Stored data entries

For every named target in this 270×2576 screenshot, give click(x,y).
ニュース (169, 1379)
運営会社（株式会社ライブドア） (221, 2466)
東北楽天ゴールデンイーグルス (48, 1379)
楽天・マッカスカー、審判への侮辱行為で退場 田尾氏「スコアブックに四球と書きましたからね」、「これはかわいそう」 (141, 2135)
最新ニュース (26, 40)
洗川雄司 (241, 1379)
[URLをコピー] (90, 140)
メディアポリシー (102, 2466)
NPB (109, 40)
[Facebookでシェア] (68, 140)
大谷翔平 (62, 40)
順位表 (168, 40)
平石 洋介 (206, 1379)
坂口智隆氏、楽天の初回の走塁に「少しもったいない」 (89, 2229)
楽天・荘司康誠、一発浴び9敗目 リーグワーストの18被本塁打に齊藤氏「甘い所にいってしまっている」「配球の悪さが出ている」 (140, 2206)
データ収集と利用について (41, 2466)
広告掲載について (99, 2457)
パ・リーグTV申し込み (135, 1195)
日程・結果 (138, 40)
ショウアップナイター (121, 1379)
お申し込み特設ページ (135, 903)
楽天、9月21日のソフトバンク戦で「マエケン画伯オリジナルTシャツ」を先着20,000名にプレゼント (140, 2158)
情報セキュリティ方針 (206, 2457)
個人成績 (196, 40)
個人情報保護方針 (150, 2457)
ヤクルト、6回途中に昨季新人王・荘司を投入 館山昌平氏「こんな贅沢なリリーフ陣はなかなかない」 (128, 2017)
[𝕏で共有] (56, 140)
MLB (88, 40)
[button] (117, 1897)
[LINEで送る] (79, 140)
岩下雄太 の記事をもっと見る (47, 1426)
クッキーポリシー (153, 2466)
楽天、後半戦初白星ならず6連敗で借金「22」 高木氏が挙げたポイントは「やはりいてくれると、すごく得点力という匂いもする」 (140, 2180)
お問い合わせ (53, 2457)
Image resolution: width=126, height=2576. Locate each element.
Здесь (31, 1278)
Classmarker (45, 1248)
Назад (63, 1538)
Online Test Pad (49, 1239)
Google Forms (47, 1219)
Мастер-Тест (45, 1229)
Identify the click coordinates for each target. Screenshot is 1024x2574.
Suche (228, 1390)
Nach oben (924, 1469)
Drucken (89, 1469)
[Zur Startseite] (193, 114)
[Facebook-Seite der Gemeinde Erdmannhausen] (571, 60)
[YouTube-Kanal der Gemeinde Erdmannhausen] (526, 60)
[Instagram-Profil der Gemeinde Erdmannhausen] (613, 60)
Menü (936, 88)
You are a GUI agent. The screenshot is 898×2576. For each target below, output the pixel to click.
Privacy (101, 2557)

> [Exercise directions] Across the data above, count the lines that include the word "target", and respond with the number alone.

> [Solved exercise] 3